Strict Database Standards and Conventions
I recently read Brian Knight's “Database
Standards and Conventions”. I found
that I agreed with his recommendations, but I feel that he doesn’t go far
enough. He writes “I receive more hate mail about this article than anything
I've ever written”, so I guess I’m setting myself up for a torrent of criticism
in publishing this…
Background
I learned this standard in 1996 when I started work on a
project for a large insurance company here in Sweden. Since then, I have since
used these conventions on just about every project I have worked on, and I have
learned to love them. Feel free to contact me with any thoughts or comments on
mattias@cambrianlabs.com. I work as a senior applications developer for
Cambrian Labs AB in Stockholm, Sweden.
Modules
First off, when your conceptual database design is more or
less done, divide it into modules. What modules you use totally depend on what
kind of database you’re designing. For instance; you could have one module for
contacts (addresses to companies and individuals), one module for products, one
module for contracts, one module for agents and so on. As a simple rule, tables
should more often reference tables within it’s module than tables outside it. If
they don’t, they probably belong in another module. Keep the modules fairly
small (perhaps 3 to 25 tables), otherwise the advantages are lost.
This also helps to conceptualize the database design,
learning how the system works is easier one module at a time, than the entire
system all at once. They can also be used when several people are working on the
same project - work can easily be divided along module boundaries.
Number the modules 01, 02, 03 and so on. These module
numbers will be used when naming tables.
Tables
Tables are also numbered, but their number is unique within
the module, not across modules. That means that table 01 can exist in many
modules - but they will still be unique in combination with the module numbers.
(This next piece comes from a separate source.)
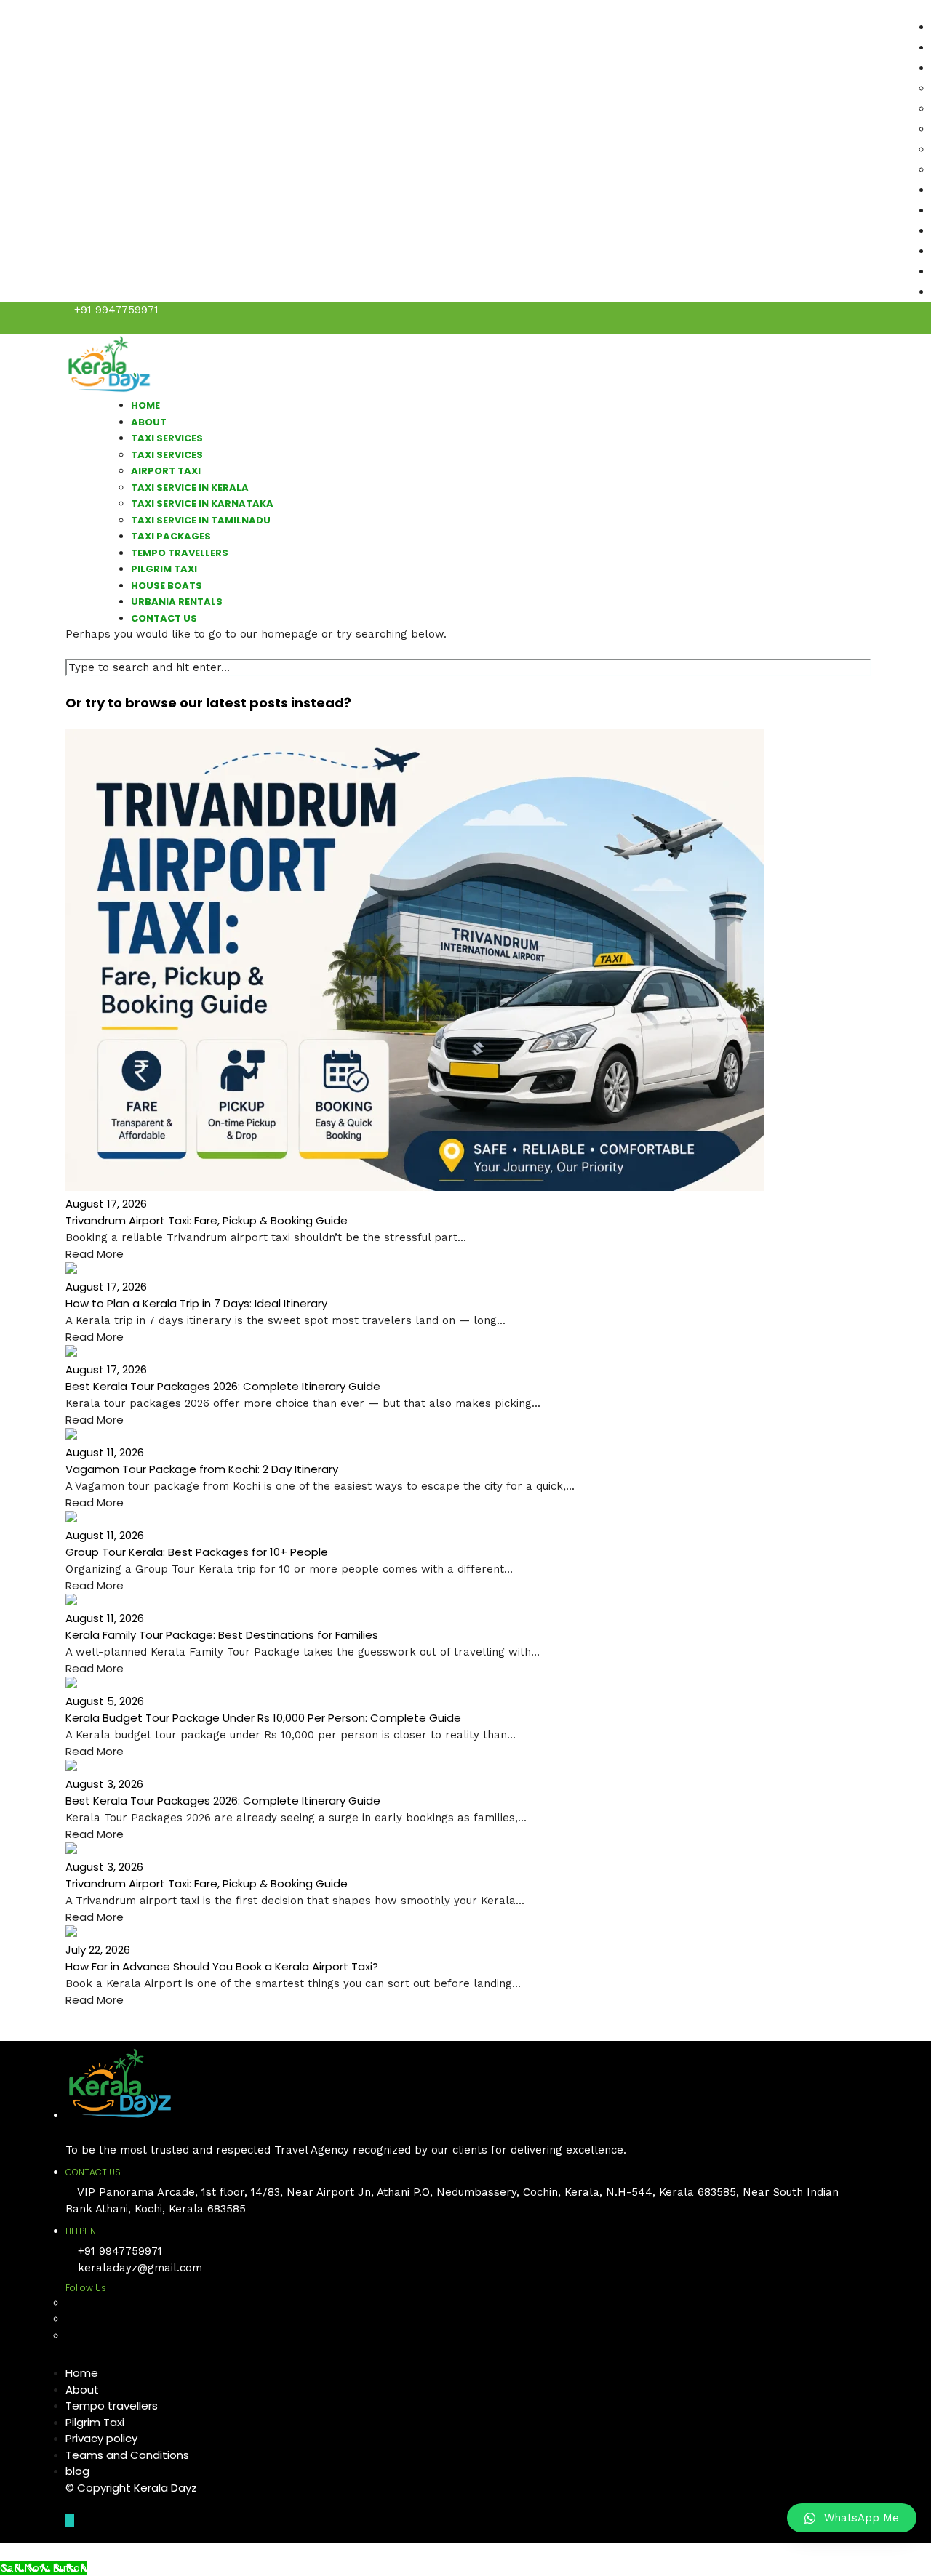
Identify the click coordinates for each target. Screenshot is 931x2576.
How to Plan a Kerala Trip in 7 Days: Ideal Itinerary (196, 1303)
The name of the table should be T + module number + table number + “_” +
descriptive name. For instance
·
T0101_CONTACT = the first table in the first module
·
T0102_CONTACT_TYPE = the second table in first module
·
T0201_ARTICLE = the first table in the second module
·
T0202_ARTICLE_AUTHOR = the second table in the second module
This has many advantages;
·
the tables will be sorted in the module order in the Enterprise
Manager
·
finding a particular table in a long list of tables is easy when
you just have to match the prefix
·
it’s easy to tell to what module a table belongs, and therefore
what it does
Don’t worry, you’ll memorize the prefix of any frequently
used table very fast.
I find that I sometimes forget the name of tables I haven’t
used in a while, and listing all tables (when there are many) doesn’t really
help finding that one table I need. But I always remember what module the table
belongs to, so I just write sp_tables “T05%” (or actually, I write tables_like
T05, which is a script much like sp_tables, but it lists the table names first,
so I don’t have to scroll a lot ;)). Out pops something like 10 to 20 tables,
and picking out the one I need is a breeze.
Two tables should never have the same prefix, that would
make things much more difficult in the future. If you find that you have, by
mistake, created two tables with the same prefix, correct the mistake as soon as
possible, also correcting the column names!
Column names
When creating columns, their names are prefixed with the
table prefix. The only exception is foreign keys, but more on that later. So,
the name would be table prefix + “_” + descriptive name. The table
T0101_CONTACT would contain columns like T0101_NAME, T0101_ADRESS_1 and so on.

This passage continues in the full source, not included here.